- Problem to work on
For the data below, give again exactly the lines from the one containing "You are a computer-use agent. The image" through the one containing "Task: Click the Resolution dropdown arrow", both ends included, and no others.
* * * *
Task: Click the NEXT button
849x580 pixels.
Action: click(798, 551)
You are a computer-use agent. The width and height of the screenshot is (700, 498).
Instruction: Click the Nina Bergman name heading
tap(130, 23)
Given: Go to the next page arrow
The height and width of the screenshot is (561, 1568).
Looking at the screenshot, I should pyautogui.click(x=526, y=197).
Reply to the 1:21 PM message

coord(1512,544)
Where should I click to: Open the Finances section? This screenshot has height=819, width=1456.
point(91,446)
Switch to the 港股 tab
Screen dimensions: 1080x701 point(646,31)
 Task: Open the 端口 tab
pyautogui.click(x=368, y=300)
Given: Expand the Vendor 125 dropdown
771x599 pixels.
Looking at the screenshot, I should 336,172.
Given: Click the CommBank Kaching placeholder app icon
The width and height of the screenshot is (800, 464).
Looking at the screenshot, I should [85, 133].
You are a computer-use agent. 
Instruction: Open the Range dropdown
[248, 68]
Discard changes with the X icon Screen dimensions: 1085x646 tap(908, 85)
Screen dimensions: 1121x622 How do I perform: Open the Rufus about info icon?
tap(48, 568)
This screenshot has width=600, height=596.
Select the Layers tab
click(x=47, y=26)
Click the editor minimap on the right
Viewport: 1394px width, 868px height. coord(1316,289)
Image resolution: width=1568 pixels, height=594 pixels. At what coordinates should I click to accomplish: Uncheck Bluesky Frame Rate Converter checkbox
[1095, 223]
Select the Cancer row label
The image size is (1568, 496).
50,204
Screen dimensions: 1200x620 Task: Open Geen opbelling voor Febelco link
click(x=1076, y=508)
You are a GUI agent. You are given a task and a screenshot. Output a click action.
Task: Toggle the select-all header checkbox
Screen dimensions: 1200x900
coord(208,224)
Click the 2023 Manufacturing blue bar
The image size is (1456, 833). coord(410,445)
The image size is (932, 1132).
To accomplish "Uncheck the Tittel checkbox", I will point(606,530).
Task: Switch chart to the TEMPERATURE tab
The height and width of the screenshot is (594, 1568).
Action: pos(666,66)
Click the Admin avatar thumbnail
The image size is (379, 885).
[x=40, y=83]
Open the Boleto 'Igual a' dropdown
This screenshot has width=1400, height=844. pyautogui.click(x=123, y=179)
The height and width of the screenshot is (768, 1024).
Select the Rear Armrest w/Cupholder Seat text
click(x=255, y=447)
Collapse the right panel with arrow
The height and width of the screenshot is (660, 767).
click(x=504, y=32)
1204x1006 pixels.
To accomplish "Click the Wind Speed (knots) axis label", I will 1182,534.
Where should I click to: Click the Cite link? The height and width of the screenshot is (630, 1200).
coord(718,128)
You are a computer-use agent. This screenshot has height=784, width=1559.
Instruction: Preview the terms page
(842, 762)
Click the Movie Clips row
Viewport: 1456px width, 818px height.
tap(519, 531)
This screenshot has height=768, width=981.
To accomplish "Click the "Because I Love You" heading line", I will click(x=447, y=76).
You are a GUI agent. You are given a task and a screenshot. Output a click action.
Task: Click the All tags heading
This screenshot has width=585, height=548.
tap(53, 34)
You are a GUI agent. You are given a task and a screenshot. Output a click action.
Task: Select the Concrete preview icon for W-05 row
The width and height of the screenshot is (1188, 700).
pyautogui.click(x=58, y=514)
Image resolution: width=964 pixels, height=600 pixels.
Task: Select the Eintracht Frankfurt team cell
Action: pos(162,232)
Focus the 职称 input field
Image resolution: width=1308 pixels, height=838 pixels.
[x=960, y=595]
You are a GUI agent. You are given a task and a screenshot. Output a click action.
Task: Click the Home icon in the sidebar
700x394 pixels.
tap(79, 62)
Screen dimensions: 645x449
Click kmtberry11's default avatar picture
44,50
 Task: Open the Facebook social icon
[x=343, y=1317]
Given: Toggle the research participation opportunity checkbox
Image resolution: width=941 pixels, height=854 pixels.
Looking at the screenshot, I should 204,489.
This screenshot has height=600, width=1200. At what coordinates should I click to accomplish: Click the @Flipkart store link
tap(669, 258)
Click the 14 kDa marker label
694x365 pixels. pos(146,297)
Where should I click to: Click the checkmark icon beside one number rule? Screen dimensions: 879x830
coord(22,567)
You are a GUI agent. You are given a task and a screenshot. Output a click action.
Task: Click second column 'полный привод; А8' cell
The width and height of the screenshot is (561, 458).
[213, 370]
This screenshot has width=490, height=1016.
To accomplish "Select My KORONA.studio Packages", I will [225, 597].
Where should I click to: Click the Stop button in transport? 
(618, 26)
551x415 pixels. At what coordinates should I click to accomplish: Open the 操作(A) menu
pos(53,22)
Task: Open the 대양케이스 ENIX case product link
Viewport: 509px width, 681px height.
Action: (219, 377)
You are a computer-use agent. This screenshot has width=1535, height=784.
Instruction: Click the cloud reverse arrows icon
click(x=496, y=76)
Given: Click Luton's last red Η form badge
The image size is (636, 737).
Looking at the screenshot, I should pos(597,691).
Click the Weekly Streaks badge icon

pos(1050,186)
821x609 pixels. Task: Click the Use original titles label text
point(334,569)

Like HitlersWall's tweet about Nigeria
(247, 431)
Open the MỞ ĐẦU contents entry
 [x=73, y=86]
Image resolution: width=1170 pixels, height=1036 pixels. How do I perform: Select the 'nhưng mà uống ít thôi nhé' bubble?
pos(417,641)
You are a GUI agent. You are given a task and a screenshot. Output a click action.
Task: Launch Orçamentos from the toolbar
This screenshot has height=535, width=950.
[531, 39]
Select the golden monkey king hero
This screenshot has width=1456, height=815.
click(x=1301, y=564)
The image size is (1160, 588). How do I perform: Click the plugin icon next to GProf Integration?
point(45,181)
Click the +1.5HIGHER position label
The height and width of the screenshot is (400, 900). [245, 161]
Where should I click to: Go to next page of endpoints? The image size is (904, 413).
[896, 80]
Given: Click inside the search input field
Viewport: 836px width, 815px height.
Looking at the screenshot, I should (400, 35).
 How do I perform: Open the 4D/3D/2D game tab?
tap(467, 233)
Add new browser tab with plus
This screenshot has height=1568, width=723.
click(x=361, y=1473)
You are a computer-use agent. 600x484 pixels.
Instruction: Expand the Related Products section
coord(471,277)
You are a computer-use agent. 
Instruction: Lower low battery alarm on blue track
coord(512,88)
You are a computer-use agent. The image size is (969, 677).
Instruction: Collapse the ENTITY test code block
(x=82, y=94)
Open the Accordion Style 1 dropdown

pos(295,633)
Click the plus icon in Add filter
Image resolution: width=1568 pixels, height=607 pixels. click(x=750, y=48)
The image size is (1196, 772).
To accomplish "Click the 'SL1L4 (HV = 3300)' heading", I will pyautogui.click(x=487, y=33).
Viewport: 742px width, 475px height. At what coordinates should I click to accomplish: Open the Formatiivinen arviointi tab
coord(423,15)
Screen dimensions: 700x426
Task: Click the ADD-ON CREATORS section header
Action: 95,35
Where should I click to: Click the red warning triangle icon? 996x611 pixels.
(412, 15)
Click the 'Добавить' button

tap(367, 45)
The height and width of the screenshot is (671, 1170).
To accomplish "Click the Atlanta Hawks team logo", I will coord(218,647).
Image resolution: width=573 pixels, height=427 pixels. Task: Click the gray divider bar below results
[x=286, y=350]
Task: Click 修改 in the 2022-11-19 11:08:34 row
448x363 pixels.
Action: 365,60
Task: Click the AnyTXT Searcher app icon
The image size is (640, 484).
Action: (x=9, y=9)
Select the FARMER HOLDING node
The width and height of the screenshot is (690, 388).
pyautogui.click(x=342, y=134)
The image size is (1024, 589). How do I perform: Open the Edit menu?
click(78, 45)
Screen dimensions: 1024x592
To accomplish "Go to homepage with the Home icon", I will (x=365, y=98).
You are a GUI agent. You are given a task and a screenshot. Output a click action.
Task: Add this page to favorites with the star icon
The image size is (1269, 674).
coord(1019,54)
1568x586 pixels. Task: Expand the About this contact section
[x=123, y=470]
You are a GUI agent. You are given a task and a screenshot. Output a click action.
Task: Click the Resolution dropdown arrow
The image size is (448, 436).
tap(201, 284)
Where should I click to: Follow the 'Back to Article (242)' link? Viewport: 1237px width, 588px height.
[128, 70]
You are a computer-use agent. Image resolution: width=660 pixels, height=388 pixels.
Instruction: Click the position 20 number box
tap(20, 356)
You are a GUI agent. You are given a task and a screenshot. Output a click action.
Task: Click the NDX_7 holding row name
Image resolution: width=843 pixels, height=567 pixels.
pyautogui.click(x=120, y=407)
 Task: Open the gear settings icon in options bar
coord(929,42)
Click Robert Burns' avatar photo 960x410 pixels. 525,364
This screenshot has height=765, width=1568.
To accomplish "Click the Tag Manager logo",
* * * *
- Exercise response
You are a computer-use agent. The image size is (969, 677).
Instruction: Collapse the ENTITY test code block
(x=82, y=94)
Open the Accordion Style 1 dropdown

pos(295,633)
Click the plus icon in Add filter
Image resolution: width=1568 pixels, height=607 pixels. click(x=750, y=48)
The image size is (1196, 772).
To accomplish "Click the 'SL1L4 (HV = 3300)' heading", I will pyautogui.click(x=487, y=33).
Viewport: 742px width, 475px height. At what coordinates should I click to accomplish: Open the Formatiivinen arviointi tab
coord(423,15)
Screen dimensions: 700x426
Task: Click the ADD-ON CREATORS section header
Action: 95,35
Where should I click to: Click the red warning triangle icon? 996x611 pixels.
(412, 15)
Click the 'Добавить' button

tap(367, 45)
The height and width of the screenshot is (671, 1170).
To accomplish "Click the Atlanta Hawks team logo", I will coord(218,647).
Image resolution: width=573 pixels, height=427 pixels. Task: Click the gray divider bar below results
[x=286, y=350]
Task: Click 修改 in the 2022-11-19 11:08:34 row
448x363 pixels.
Action: 365,60
Task: Click the AnyTXT Searcher app icon
The image size is (640, 484).
Action: (x=9, y=9)
Select the FARMER HOLDING node
The width and height of the screenshot is (690, 388).
pyautogui.click(x=342, y=134)
The image size is (1024, 589). How do I perform: Open the Edit menu?
click(78, 45)
Screen dimensions: 1024x592
To accomplish "Go to homepage with the Home icon", I will (x=365, y=98).
You are a GUI agent. You are given a task and a screenshot. Output a click action.
Task: Add this page to favorites with the star icon
The image size is (1269, 674).
coord(1019,54)
1568x586 pixels. Task: Expand the About this contact section
[x=123, y=470]
You are a GUI agent. You are given a task and a screenshot. Output a click action.
Task: Click the Resolution dropdown arrow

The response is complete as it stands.